There is a blessing in having a studio space that “stays put”. The time spent packing, moving, unpacking, is spent on actually making art. It’s easier to set up a routine that works, and stick to it. Everything is in its best possible place, and stays there. And you don’t have to put tiny new address stickers on your business cards and postcards. People know where you are.
But there are blessings to “many moves”, too. Mine were big/small/big/big/really big/small and now in multiple locations. (Which one has the frames and mats? Which one has the modeling supplies? Where the heck are all my seam rippers???)
Some “perfect studios” were inaccessible to visitors. My “perfect” dental office/studio? Inside a building locked at night, and up a massive flight of stairs. Not exactly open-studio friendly. The roof leaked, and destroyed a small roomful of paper supplies. And the FBI agents were quite upset with me during President Clinton’s speech on the town square. (I’d inadvertently avoided the security lines, and opened a window to watch his speech, throwing their security team into a panic.) (They DID think my work was cool, though….)
My friend feels overwhelmed right now. During this busy holiday season, she now has to set up yet another space before she can get back to work. But I noticed how incredibly organized she was, as we moved her stuff. She has a “system” in place, one she’s perfected over the last half-dozen moves. She has firm ideas on what will go where. She will be settled in, in no time.

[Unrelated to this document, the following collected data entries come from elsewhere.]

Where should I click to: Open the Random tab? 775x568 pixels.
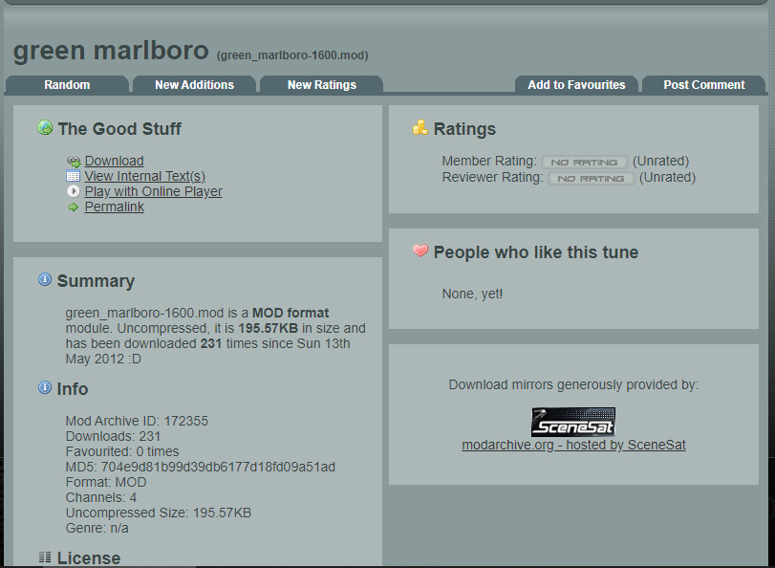pyautogui.click(x=67, y=84)
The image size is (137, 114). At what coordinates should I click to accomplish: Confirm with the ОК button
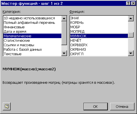pyautogui.click(x=96, y=106)
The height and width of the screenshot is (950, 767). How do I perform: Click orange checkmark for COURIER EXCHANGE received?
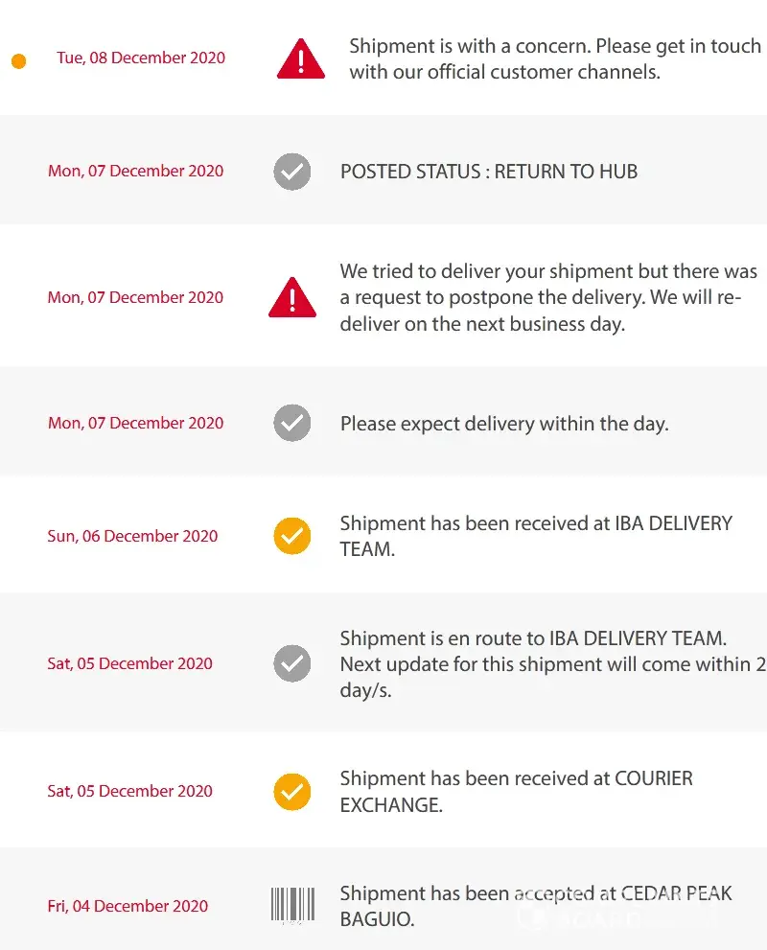(292, 792)
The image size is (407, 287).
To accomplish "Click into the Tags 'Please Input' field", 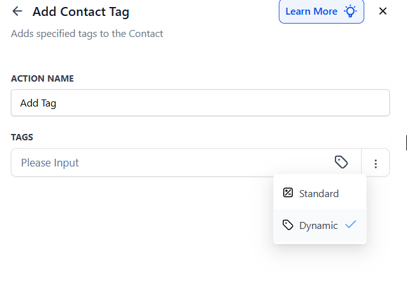I will pos(172,163).
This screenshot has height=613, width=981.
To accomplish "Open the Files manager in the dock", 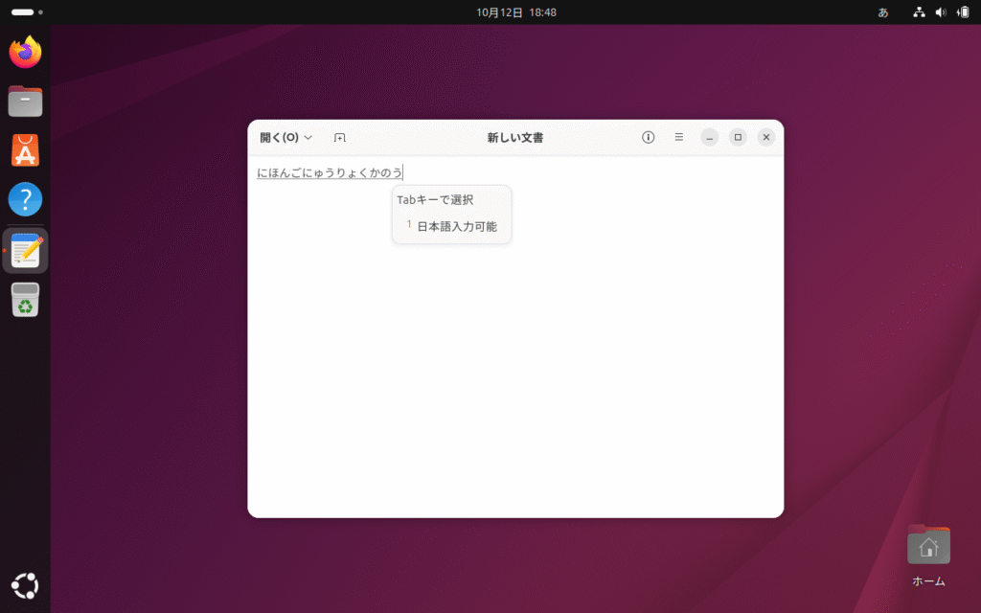I will (26, 101).
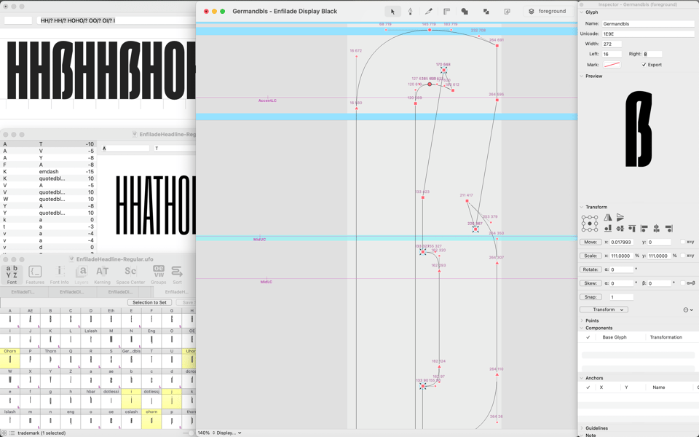Open the Kerning toolbar icon
This screenshot has width=699, height=437.
[102, 274]
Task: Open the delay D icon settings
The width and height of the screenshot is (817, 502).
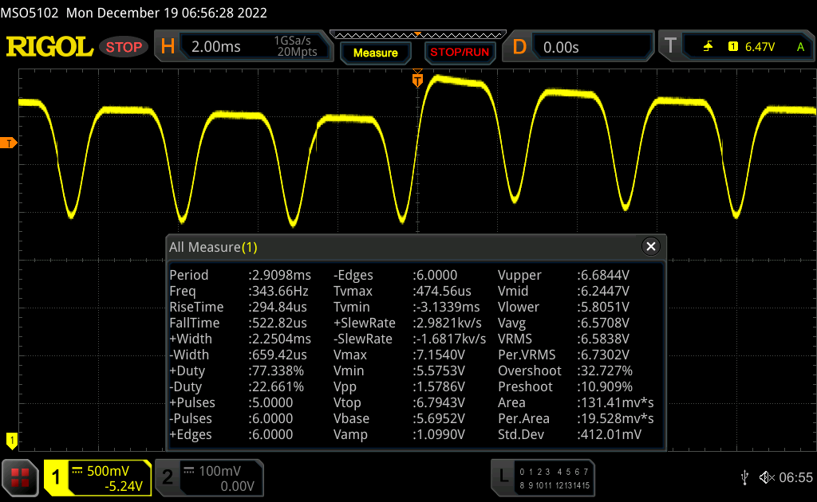Action: (x=519, y=47)
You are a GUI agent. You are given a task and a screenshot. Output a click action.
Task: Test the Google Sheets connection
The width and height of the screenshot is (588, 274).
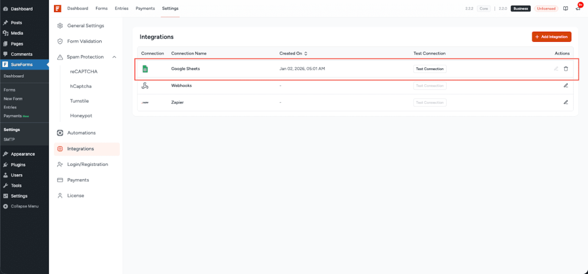[x=430, y=69]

As I contemplate my own “perfect studio”, I find myself thinking once more about my NEXT studio. There are beautiful things here I will leave behind, but new, future aspects that are already speaking to me. I will miss much of the community I found here, but also relieved about not having to “go along” to “get along” so much. (I hope!)

I’m on a waiting list, which could last a few years—or a few months. Either way, I can deal.
The beauty, the real blessing of many studio moves, is nothing is ever going to hold you back for very long. You learn what to keep, and what you can let go of. You learn to enjoy the gift of each one, of what you gained, and what you can give up. What you need, and what you can go without.
Every studio is a life lesson. And me? I, a dedicated, eternal student of life, can only wonder what I’ll learn next, with open heart and many, many moving boxes.